Even weeks after being discharged from Piedmont Walton Hospital, Chris and Kelly Jernigan still get emotional talking about Chris’ recent battle with COVID. Chris, 44, considers himself to be a healthy person and certainly never expected to spend more than three weeks in the hospital fighting for his life.
In mid-July, Chris, who suffers from chronic heartburn, had a routine endoscopy procedure to check for acid reflux damage. He was under anesthesia for 20 to 25 minutes; the procedure went well and he spent the rest of the day relaxing at home. When he woke up the next morning, he was achy and had a sore throat which he thought was a result of the procedure he’d had the day before. So, he drank water and took over-the-counter medicines to address the symptoms. He was presenting at an upcoming board of directors meeting and “didn’t have time to be sick”.
However, Chris continued to feel ill throughout the weekend and on Wednesday, when he spiked a fever, he went to urgent care. He was given a rapid COVID test and tested positive. The doctor prescribed a Z-pack and sent him home to rest and recover. At the time, Chris wasn’t particularly worried. He and Kelly had known a few people to get COVID and those people had experienced mild to moderate symptoms. He had no reason to believe that his experience would be any different.
Over the next couple of days, his fever went up and down, climbing sometimes as high as 104. By Friday, Chris was dehydrated and experiencing GI issues. Kelly had started monitoring his oxygen levels, too, which were slowly, but steadily, dropping. Feeling terrible, Chris asked Kelly to take him to the hospital. They arrived at Piedmont Walton and were seen within 15 minutes.
The emergency department gave Chris fluids for dehydration and diagnosed him with pneumonia. At discharge, they instructed him to finish the Z-pack and to continue monitoring his oxygen levels. Come in if it drops below 90, they told him.
Two days later, Chris, who had become weak and was having shortness of breath, collapsed at home. Kelly called EMS and Chris was taken to Piedmont Walton Hospital with a high fever and oxygen levels that had plummeted into the 80s. The decision was made to admit Chris and the couple said their goodbyes.
“There was nothing good about the situation,” said Kelly. “As a spouse at home, not being able to be there, you feel so lost and confused.”
However, the family soon realized that Chris’ hospital room had a window that faced a courtyard. Kelly and their children came to the window two or three times a day to visit with Chris.

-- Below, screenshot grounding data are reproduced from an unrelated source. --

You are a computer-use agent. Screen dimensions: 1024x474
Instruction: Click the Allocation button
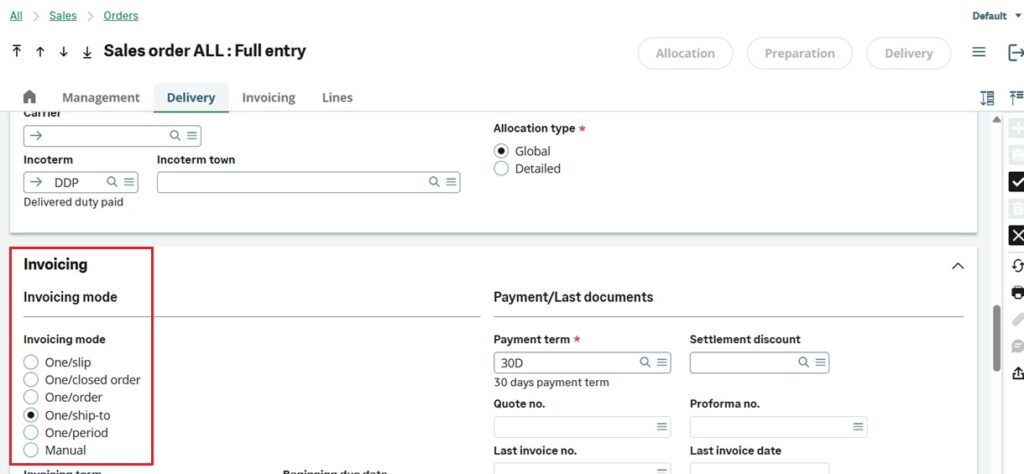click(x=685, y=53)
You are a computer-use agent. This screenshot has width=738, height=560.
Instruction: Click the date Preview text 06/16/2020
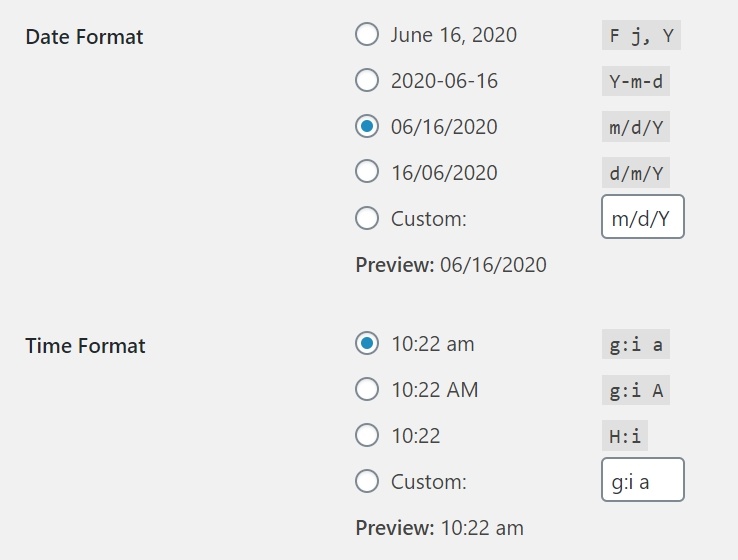(x=493, y=265)
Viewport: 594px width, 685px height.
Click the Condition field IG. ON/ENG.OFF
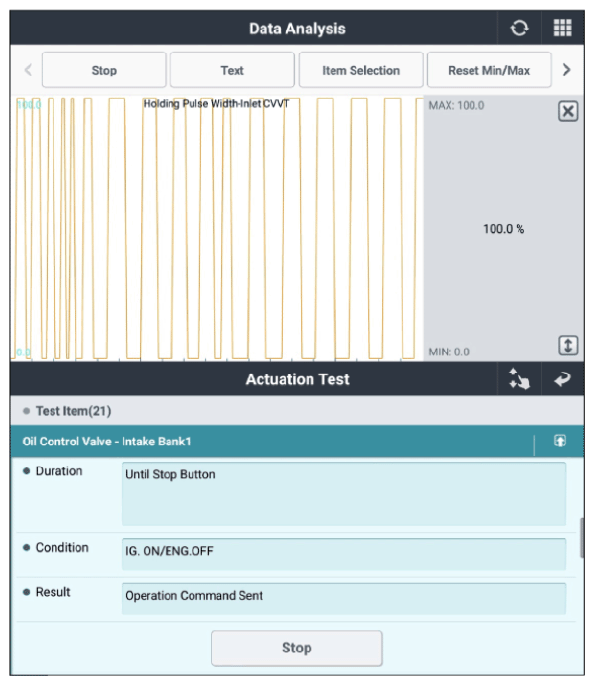344,554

“That window became our lifeline,” said Kelly. “I was afraid that the nurses and doctors were going to scold me for coming to the window, but they told me to keep coming. They told me it was helping him and encouraging him.”
Over the next few days, Chris’ oxygen levels continued to drop and he was placed at 100 percent oxygen on a high-flow machine. The family prayed that he would not need a ventilator and their prayers were answered.

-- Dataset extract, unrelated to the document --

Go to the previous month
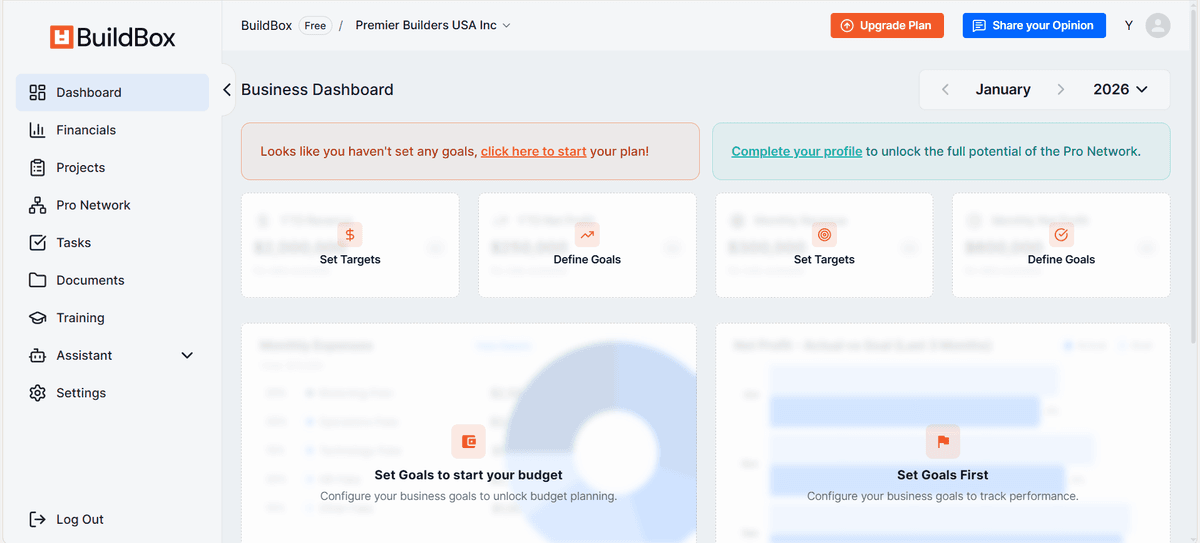The image size is (1200, 543). click(946, 90)
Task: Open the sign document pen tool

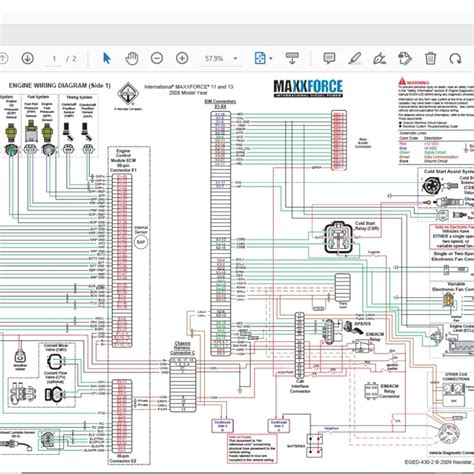Action: coord(379,58)
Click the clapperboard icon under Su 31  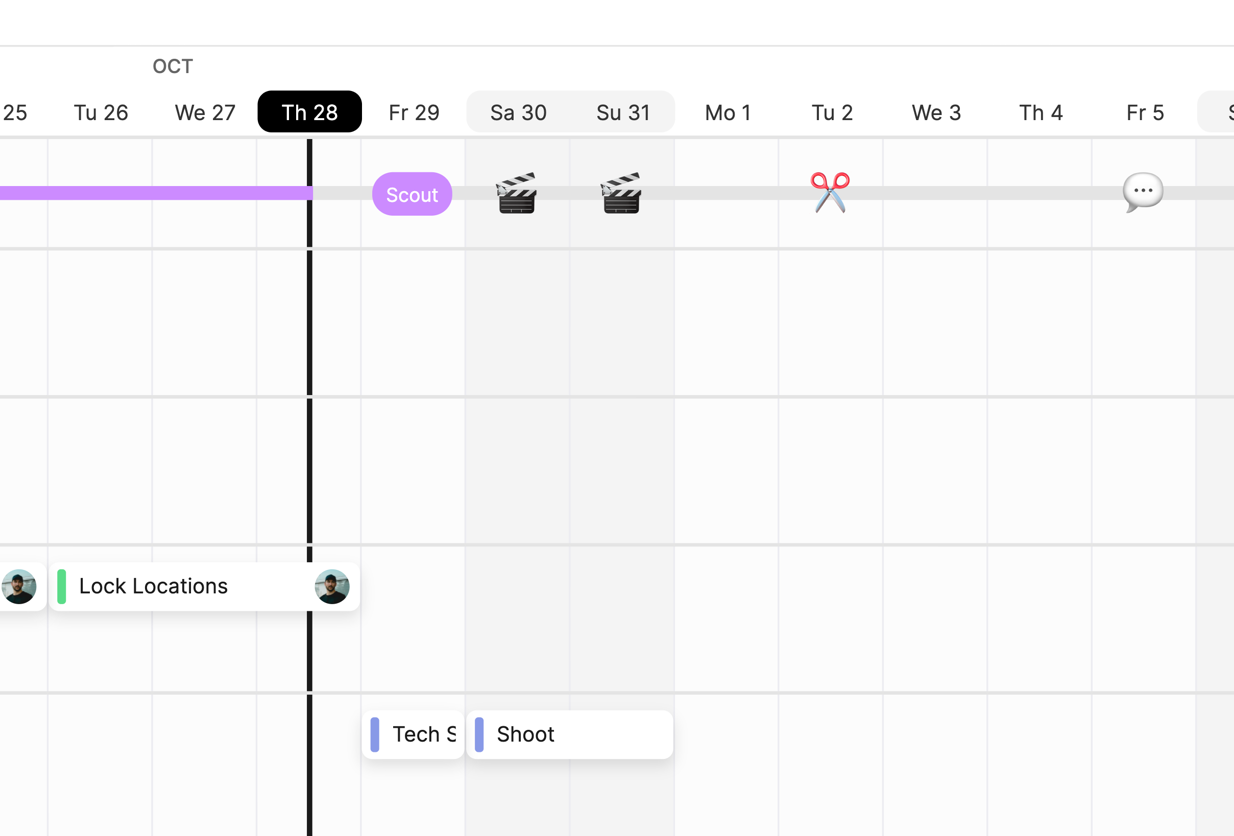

While in the hospital, the staff would bring Chris books, coffee, food, and just come by to pray with him. And the window continued to serve as a connection.

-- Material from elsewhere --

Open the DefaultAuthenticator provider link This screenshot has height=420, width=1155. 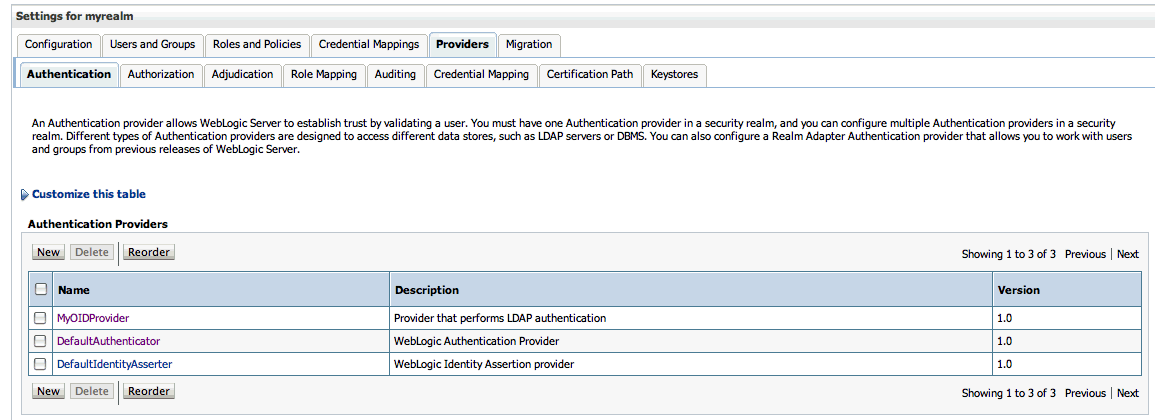tap(108, 341)
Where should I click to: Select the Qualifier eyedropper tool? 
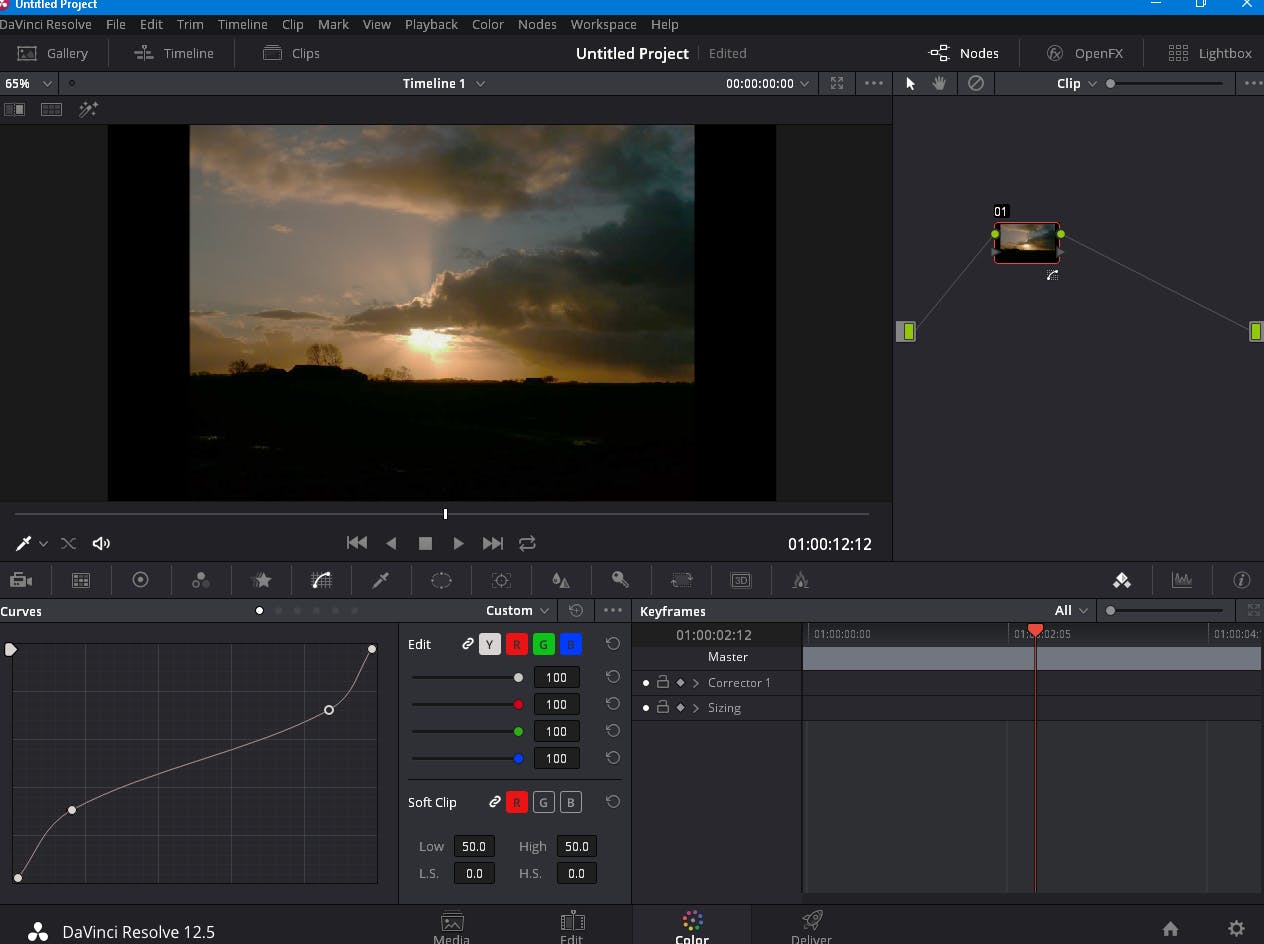[x=380, y=580]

“I would hold my head up from the misery I was in, and I would see someone that I recognized from church outside of my window praying for me,” Chris remembered. “I swear I could physically feel the power of that prayer move through my body and I would think, ‘I’m going to beat this’, it would inspire me to do whatever I needed to do to get better.”
Slowly, Chris’ reliance on oxygen lessened and he was able to return to a “normal” oxygen machine. On day 16, he was discharged home with steroids, vitamins, and a medication for high blood pressure caused by COVID.
However, the nightmare was not over. At a follow-up appointment with his primary care physician, Chris explained to the doctor that he was dizzy, still short of breath, and barely able to walk across the bedroom to the bathroom. While he was no longer positive for COVID-19, the pneumonia was worsening. His doctor was troubled that his lungs were not healing the way they should and was concerned about blood clots. He told Chris to go back to the hospital for further evaluation. Again, Chris arrived at Piedmont Walton to be admitted and Chris and Kelly said their goodbyes.
“It was different that time around. The surge was really underway and there were so many more people,” said Chris. “The nurses looked tired and the hospital was full, but they took such great care of me.”
Chris was discharged, again, in late August, this time with antibiotics, steroids and oxygen. A month later, he still requires oxygen at night, does rehab a couple of times a week, and jokes that he’s gone from taking 22 pills a day to 12, which is progress.
“At first this journey was purely physical, just getting better physically, but it has turned into an incredibly emotional journey,” said Chris. “It was hard to be leaving the hospital and know that others will not, and that the staff there are still battling so hard.”
Today, Chris, Kelly, and their children are looking forward to getting back to normal family activities like going out for ice cream.
“We’ll never know why Chris got so sick or why he got to recover,” said Kelly. “We’re just go grateful to each person who prayed, each person who came to the window to offer encouragement, and for each member of the Piedmont Walton staff. The connections we made are what kept us going.”
Chris’ next goal is to get back to attending the family’s church.
“When I can walk into our church on a Sunday morning, that will be a great day,” said Chris.